In his supplemental brief, Brown argues that the district
court failed to comply with Fed. R. Civ. P. 11 by not ensuring that
there was an adequate basis for his guilty plea. Contrary to
Brown’s assertion, the district court heard adequate evidence that
Brown had conspired with others to intentionally possess and sell
crack cocaine. Brown agreed that he was supplied with powder
cocaine by an F.B.I. informant, that he cooked half of the drugs
into crack cocaine, and subsequently sold it as crack cocaine.
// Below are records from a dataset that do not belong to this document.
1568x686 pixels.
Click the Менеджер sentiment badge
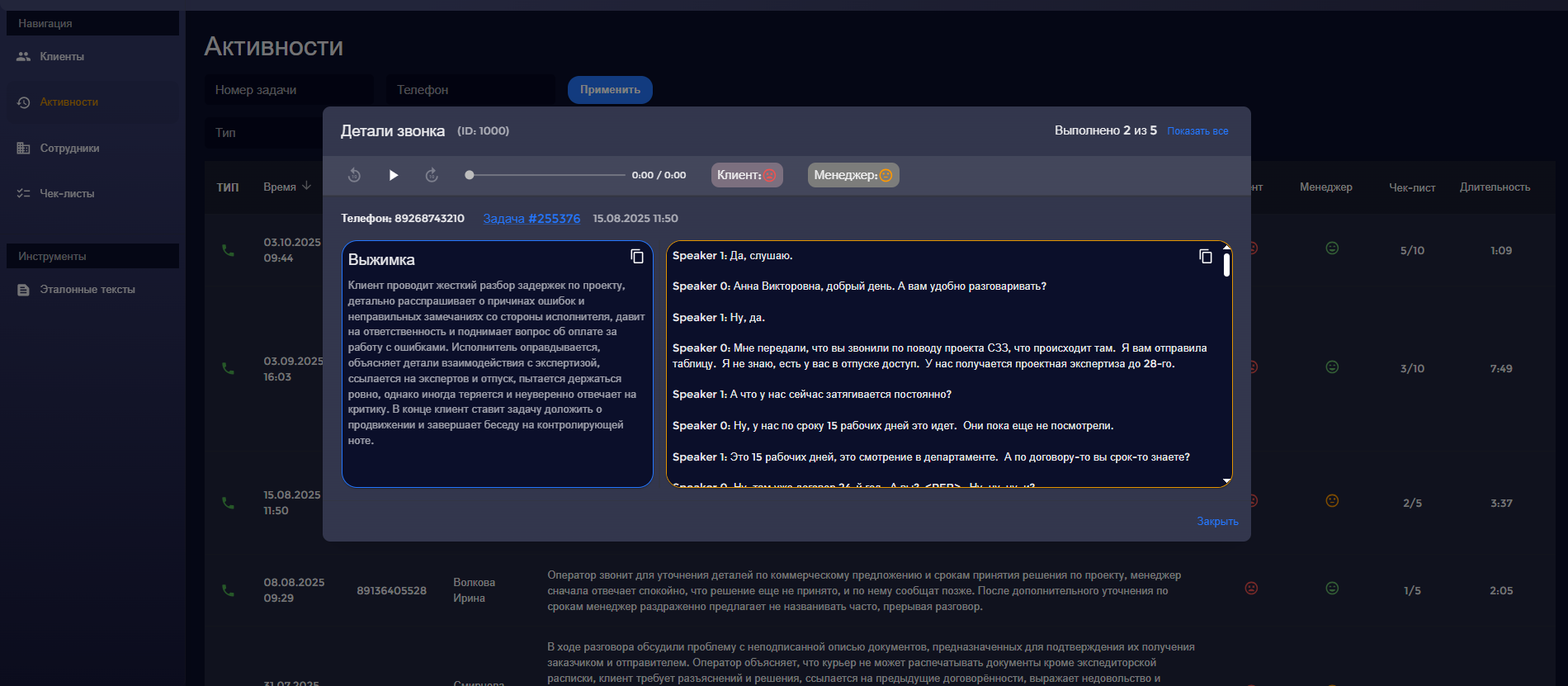852,175
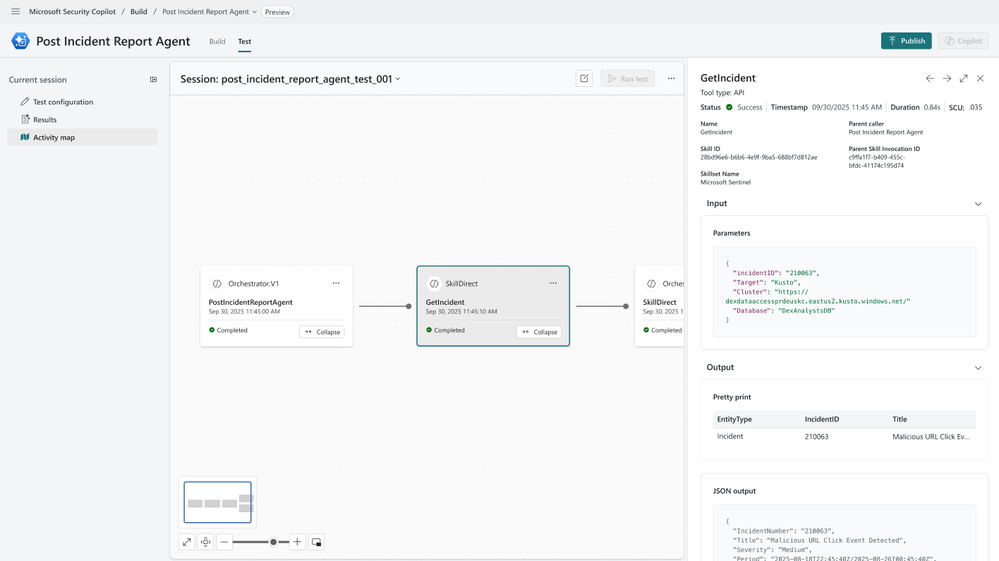Screen dimensions: 999x561
Task: Click the new session edit icon
Action: [584, 78]
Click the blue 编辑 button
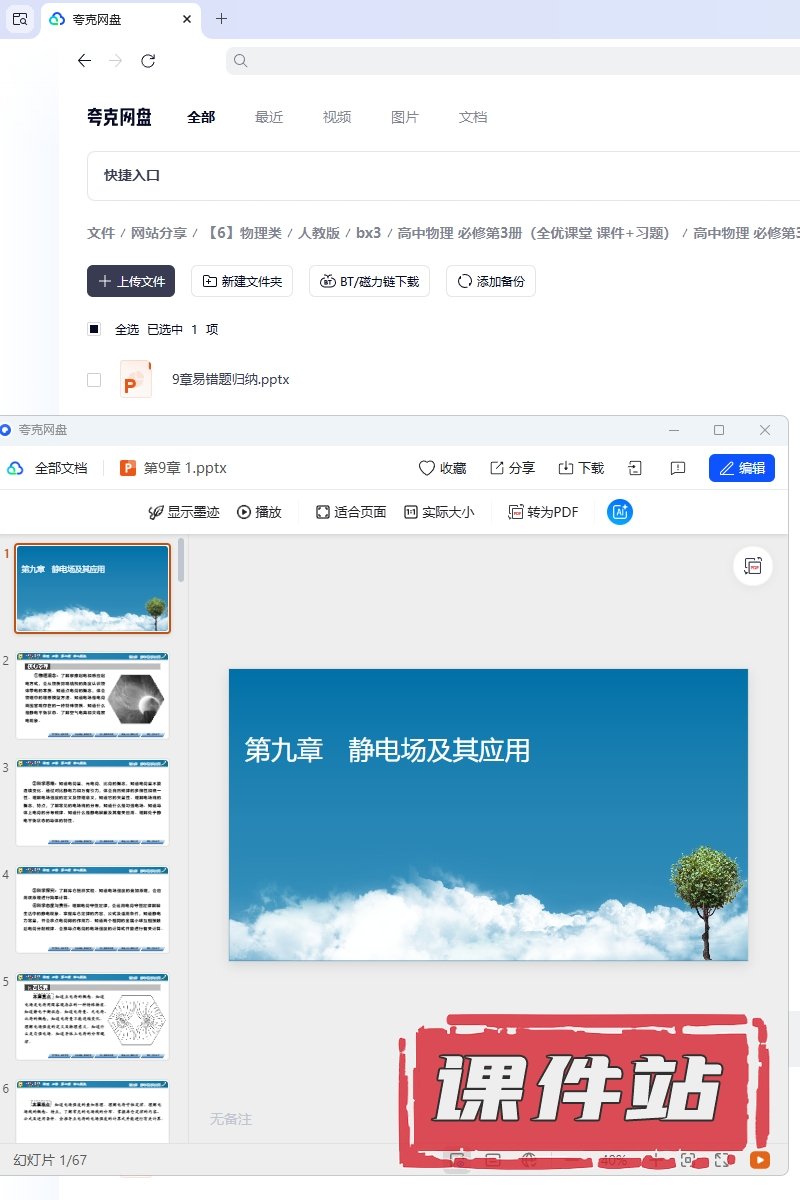Image resolution: width=800 pixels, height=1200 pixels. pyautogui.click(x=741, y=468)
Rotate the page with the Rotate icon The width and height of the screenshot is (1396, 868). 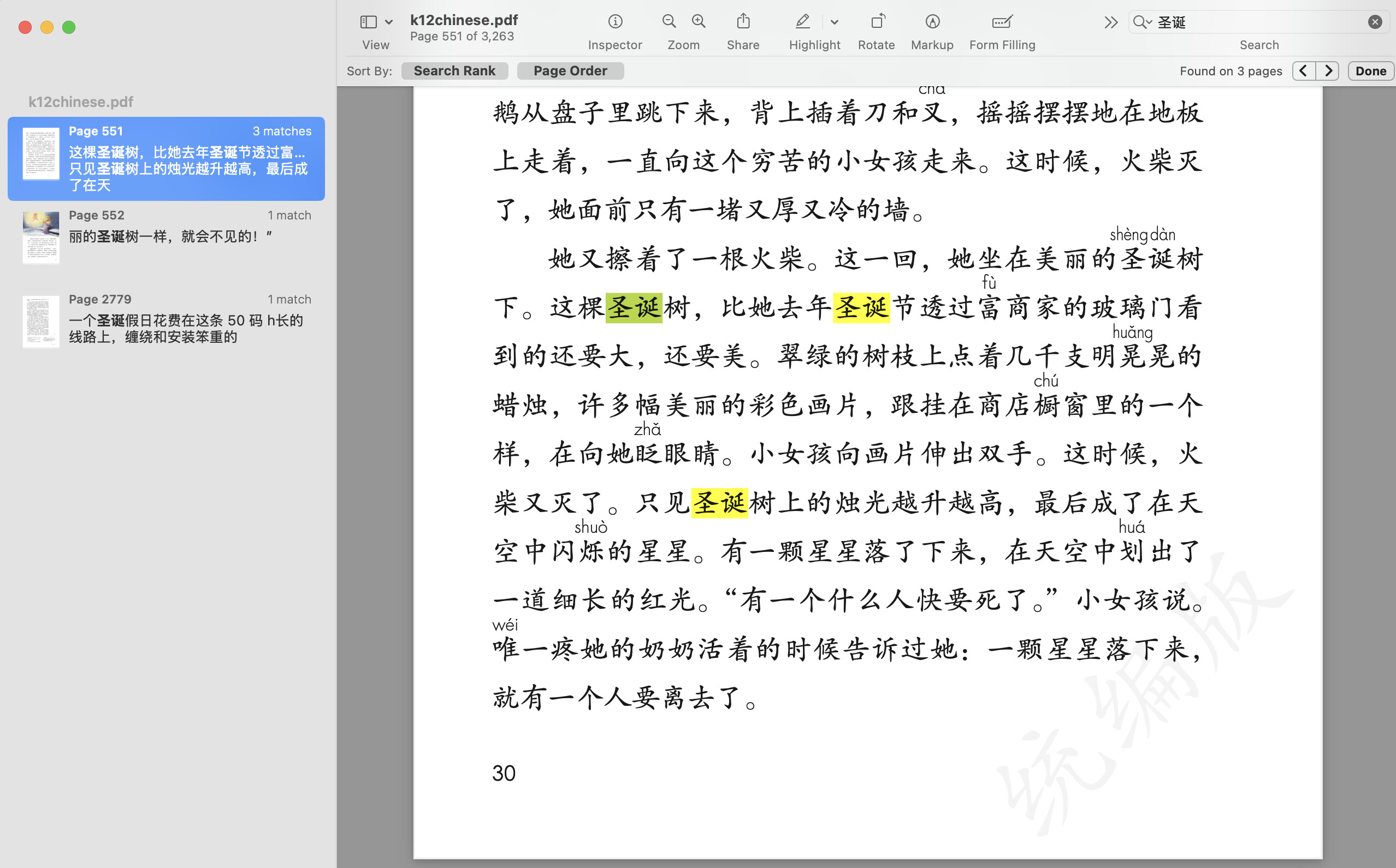tap(877, 22)
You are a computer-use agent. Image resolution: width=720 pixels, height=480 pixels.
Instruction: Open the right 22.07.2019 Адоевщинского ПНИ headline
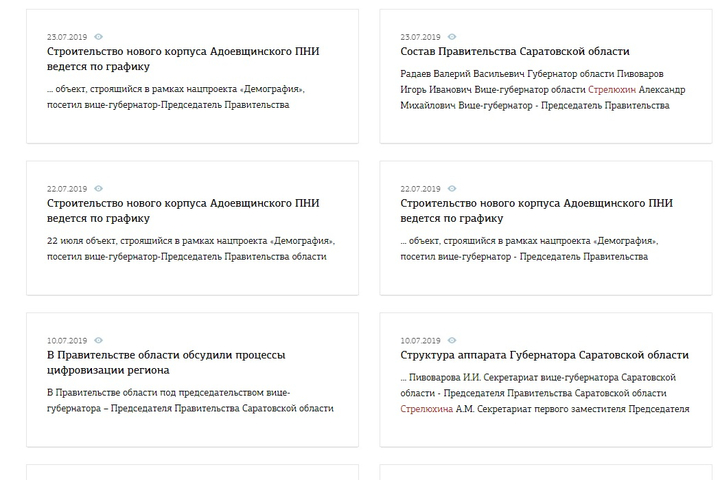[x=536, y=210]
Brown agreed with the factual basis summary provided at his Rule 11
hearing, admitted the facts surrounding the charge, and agreed that
he was indeed guilty of the charge. Brown also agreed that he
- 6 -
waived any defenses and any defects in the proceedings. Again, the
district court adequately complied with Rule 11, and Brown’s guilty
plea was both knowing and voluntary. We conclude this claim lacks
merit.
Finally, Brown takes issue with the 100:1 crack cocaine
versus powder cocaine sentencing disparity. He acknowledges that
this differential is constitutional, see, e.g., United States v.
Ford,
88 F.3d 1350, 1365 (4th Cir. 1996); United States v. Fisher,
58 F.3d 96, 99-100 (4th Cir. 1995); United States v. D’Anjou,
16
F.3d 604, 612 (4th Cir. 1994), but merely expresses his objection
to the disparity. We note that the Sentencing Commission has
recently amended the Guidelines to reduce this disparity. USSG
Amend. 706 (effective Nov. 1, 2007). However, there is no dispute
that Brown’s sentence was properly calculated based on the
guidelines in effect at the time of his March 2007 sentencing. See
USSG § 1B1.11.*
In accordance with Anders, we have reviewed the record
and have found no meritorious issues for appeal. We therefore
affirm Brown’s conviction and sentence. This court requires that
*
While Brown may apply to the district court for a reduction
in sentence pursuant to 18 U.S.C. § 3582(c) (2000) in the event the
Sentencing Commission makes Amendment 706 retroactive, we note
without deciding the issue that it is unlikely that even
retroactive application of the amendment could benefit Brown as his
sentence appears to constrained by the 20-year mandatory minimum
term of imprisonment required to be imposed upon defendants like
Brown who are subject to the enhanced penalty provisions of 21
U.S.C. § 841(b) (2000).
- 7 -
counsel inform Brown, in writing, of the right to petition the
Supreme Court of the United States for further review. If Brown
requests that a petition be filed, but counsel believes that such
a petition would be frivolous, then counsel may move in this court
for leave to withdraw from representation. Counsel’s motion must
state that a copy thereof was served on Brown.
We dispense with oral argument because the facts and
legal contentions are adequately presented in the materials before
the court and argument would not aid the decisional process.